Strain at a gnat and swallow a camel
Matthew 23:13-26
“There was an old lady who swallowed a cow, to catch the dog, to catch the cat, to catch the bird, to catch the spider, that wriggled and wiggled and tickled inside her. She swallowed the spider to catch the fly. I don’t know why she swallowed the fly – Perhaps she’ll die!” (Traditional Nursery Rhyme)
Children love this daft imagery and sing along with glee. No-one thinks that there is a class of “old lady” who are being “got at” with the nursery rhyme. No-one could be as stupid as this “old lady”, surely!
Yet the picture Jesus paints is equally absurd. Jesus thinks that there are people who fit the mould. What’s even more shocking is that they are the most straight-laced, respectable people in society. But Jesus describes them as plain ridiculous.
So what does He do? He ridicules them. Relentlessly. That is the whole point of Matthew 23.
The mind has been compared more closely to a portrait gallery than a debating chamber. Certainly Jesus is a master of the striking image. He paints evocative verbal pictures that linger long in the imagination. Just consider how He exposes the hypocrisy of the Pharisees in this chapter:
“Woe unto you, scribes and Pharisees, hypocrites! for ye devour widows’ houses, and for a pretence make long prayer: therefore ye shall receive the greater damnation. Woe unto you, scribes and Pharisees, hypocrites! for ye compass sea and land to make one proselyte, and when he is made, ye make him twofold more the child of hell than yourselves. Woe unto you, ye blind guides, which say, Whosoever shall swear by the temple, it is nothing; but whosoever shall swear by the gold of the temple, he is a debtor! Ye fools and blind: for whether is greater, the gold, or the temple that sanctifieth the gold? And, Whosoever shall swear by the altar, it is nothing; but whosoever sweareth by the gift that is upon it, he is guilty. Ye fools and blind: for whether is greater, the gift, or the altar that sanctifieth the gift? Whoso therefore shall swear by the altar, sweareth by it, and by all things thereon. And whoso shall swear by the temple, sweareth by it, and by him that dwelleth therein. And he that shall swear by heaven, sweareth by the throne of God, and by him that sitteth thereon. Woe unto you, scribes and Pharisees, hypocrites! for ye pay tithe of mint and anise and cummin, and have omitted the weightier matters of the law, judgment, mercy, and faith: these ought ye to have done, and not to leave the other undone.” (Matthew 23:14-23)

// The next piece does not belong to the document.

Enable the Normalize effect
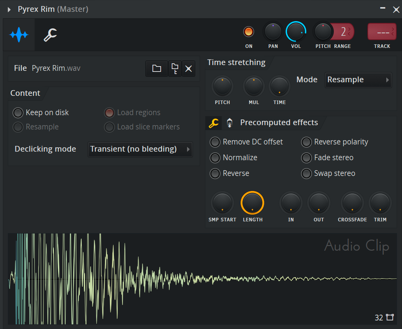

This catalogue of double-standards is shocking:
By day they defraud widows of their property, by night they lead prayer meetings.

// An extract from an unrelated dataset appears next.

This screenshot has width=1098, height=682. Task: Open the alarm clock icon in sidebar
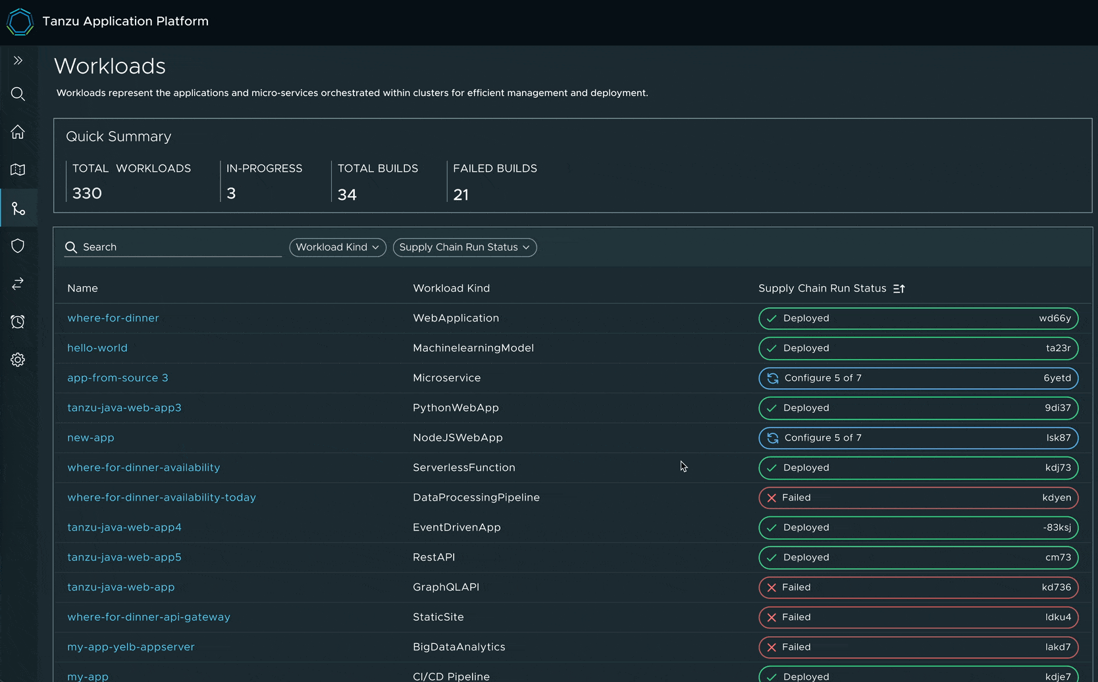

They debate the minutiae of temple oaths while spreading the kingdom of Satan.
They take pride in tithing from their window box yet care nothing about the beating heart of the law: justice, mercy and faith.

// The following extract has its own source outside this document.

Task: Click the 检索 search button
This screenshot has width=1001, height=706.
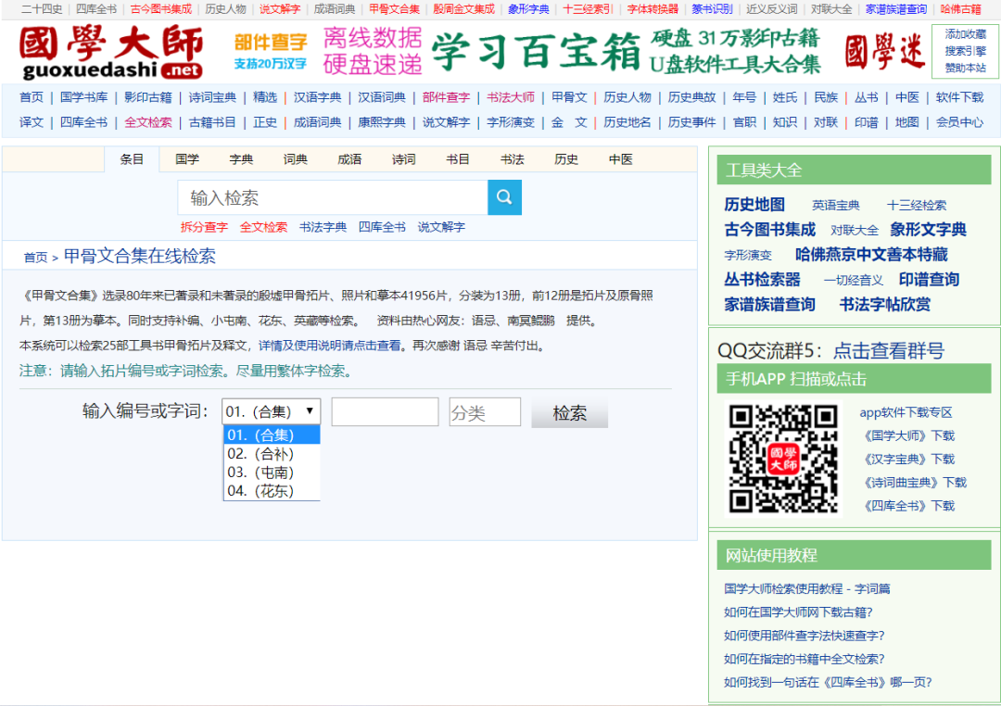Action: (568, 411)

That’s the evidence which stands against them. So how will Jesus, the Prosecutor, sum up? Will He accuse them of committing some logical fallacy, using impressive Latin labels? Will He produce a report with strongly worded findings? No, He makes fun of them:
“Ye blind guides, which strain at a gnat, and swallow a camel.” (Matthew 23:14)
We have already discussed the absurdity of the blind leading the blind. In the same breath Jesus comes up with another even more absurd mental picture. He asks us to imagine a fastidious diner fussing over the tiniest insect, all the while oblivious to the hulking great dromedary he’s gulping down.
If there is a “Waiter, Waiter” joke as ridiculous as this one, I haven’t heard it.
Waiter, waiter, there’s a fly in my soup.
Allow me to fish that out for you sir. You wouldn’t want to spoil your appetite for the hippo.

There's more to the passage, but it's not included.